Los cuerpos estaban envueltos en mantas, atados con sogas y cubiertos con sacos de polietileno. También presentaban signos de violencia, de acuerdo con el reporte oficial de la Policía Nacional del Perú.
Testigos indicaron que en la madrugada se escucharon múltiples disparos dentro de un socavón, lo que podría significar el ataque ocurrió dentro de la mina y posteriormente los cuerpos fueron trasladados al exterior. Las autoridades investigan un posible doble homicidio y la causa de muerte preliminar sería shock hipovolémico por proyectiles de arma de fuego, pendiente de confirmación tras la necropsia de ley.

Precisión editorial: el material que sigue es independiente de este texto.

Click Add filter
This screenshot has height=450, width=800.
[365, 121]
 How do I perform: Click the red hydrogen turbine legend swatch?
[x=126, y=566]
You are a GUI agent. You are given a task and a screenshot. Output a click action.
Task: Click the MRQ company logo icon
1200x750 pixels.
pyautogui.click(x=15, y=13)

La identificación de una de las víctimas fue posible luego de que una mujer informara la desaparición de su familiar. El trabajador luego fue identificado como Denilson Huaynacho Lima (23), aunque la segunda víctima sigue sin ser identificada.
El levantamiento de los restos se realizó con intervención del Ministerio Público, órgano de investigación fiscal, y personal sanitario oficial, y fueron trasladados a la morgue de Juliaca para las diligencias correspondientes. La policía mantiene abiertas las investigaciones sobre el doble crimen.

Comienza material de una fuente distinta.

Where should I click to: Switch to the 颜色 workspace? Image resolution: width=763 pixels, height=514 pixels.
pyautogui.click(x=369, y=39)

Crímenes en mina similares a los de Pataz
El reciente crimen en La Rinconada presenta similitudes con la masacre de mineros ocurrida en Pataz, región La Libertad, en mayo de 2025, donde 13 trabajadores fueron asesinados por presuntos integrantes de bandas criminales vinculadas a la minería ilegal.

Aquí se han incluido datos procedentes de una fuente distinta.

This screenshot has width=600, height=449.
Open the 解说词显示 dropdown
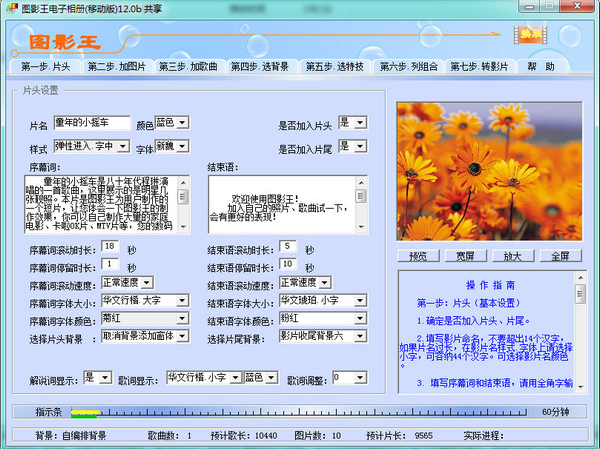106,377
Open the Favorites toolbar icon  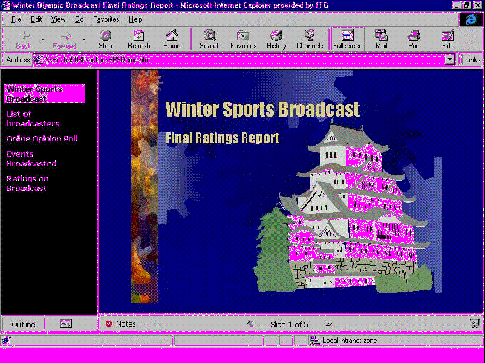[243, 39]
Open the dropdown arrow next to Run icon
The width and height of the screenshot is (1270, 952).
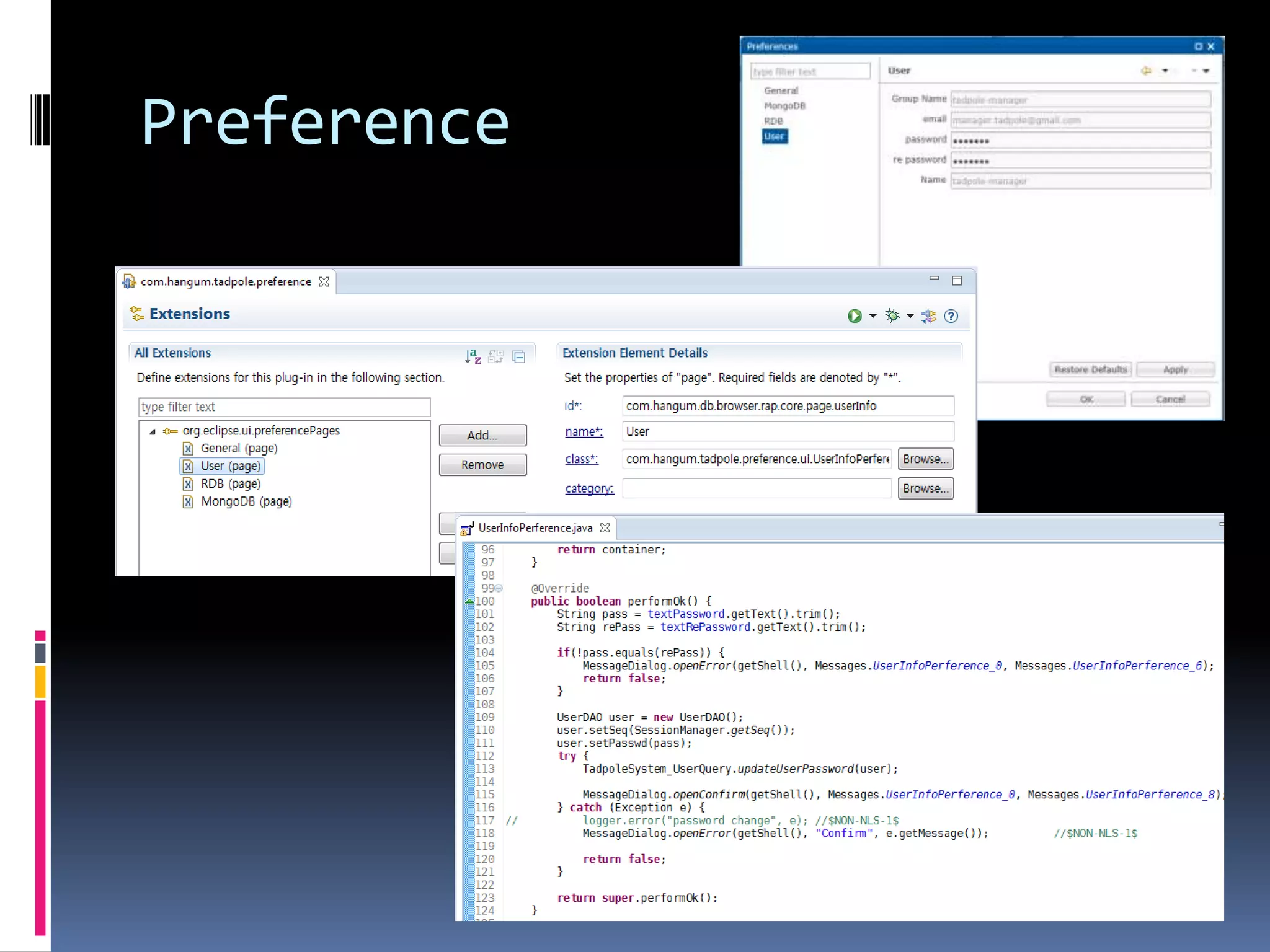tap(873, 316)
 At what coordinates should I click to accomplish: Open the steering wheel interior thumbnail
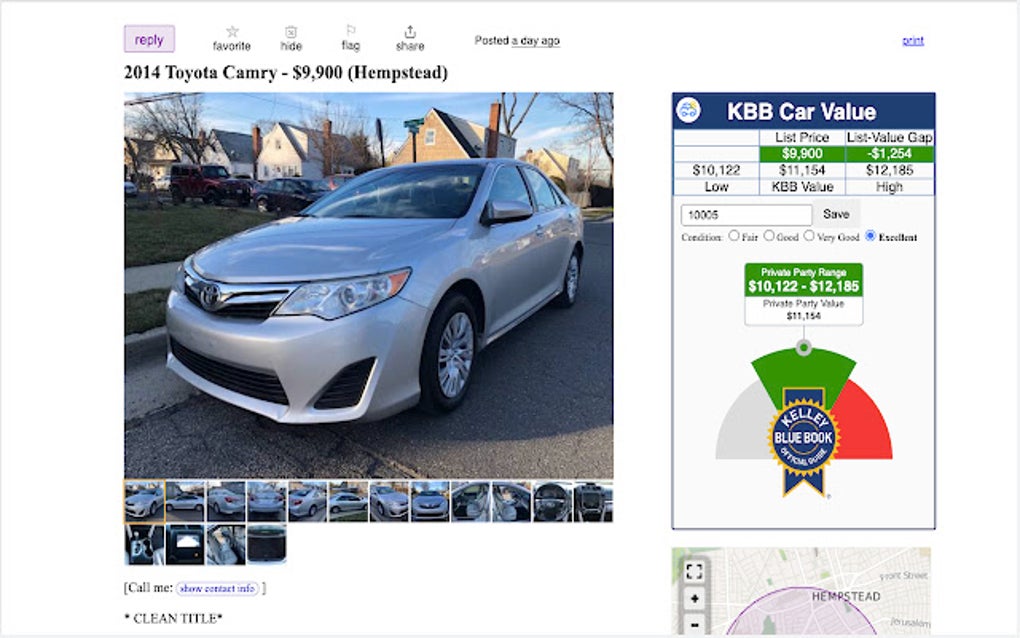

En La Libertad los cuerpos de las víctimas en Pataz fueron hallados maniatados, con impactos de bala y signos de violencia. Aunque en el caso de la masacre de Pataz los responsables incluso grabaron los asesinatos de cada trabajador, en La Rinconada hasta el momento no se ha encontrado registro de este tipo.
La información oficial detalla que las víctimas de Pataz trabajaban para la empresa R&R, dedicada a labores formales para la minera Poderosa. El ataque se produjo en una zona bajo el control de bandas criminales que disputaban el dominio de la extracción de oro
Ambos casos, tanto el de La Rinconada como el de Pataz, reflejan el alto nivel de violencia vinculado a la minería ilegal y la disputa por el control de los socavones. En las dos localidades, las víctimas fueron halladas en condiciones que apuntan a la actuación de organizaciones delictivas con métodos similares.
Medios locales indican la posible participación de un grupo criminal llamado “Los famosos primos”, aunque la PNP hasta el momento no ha identificado el paradero de sus integrantes.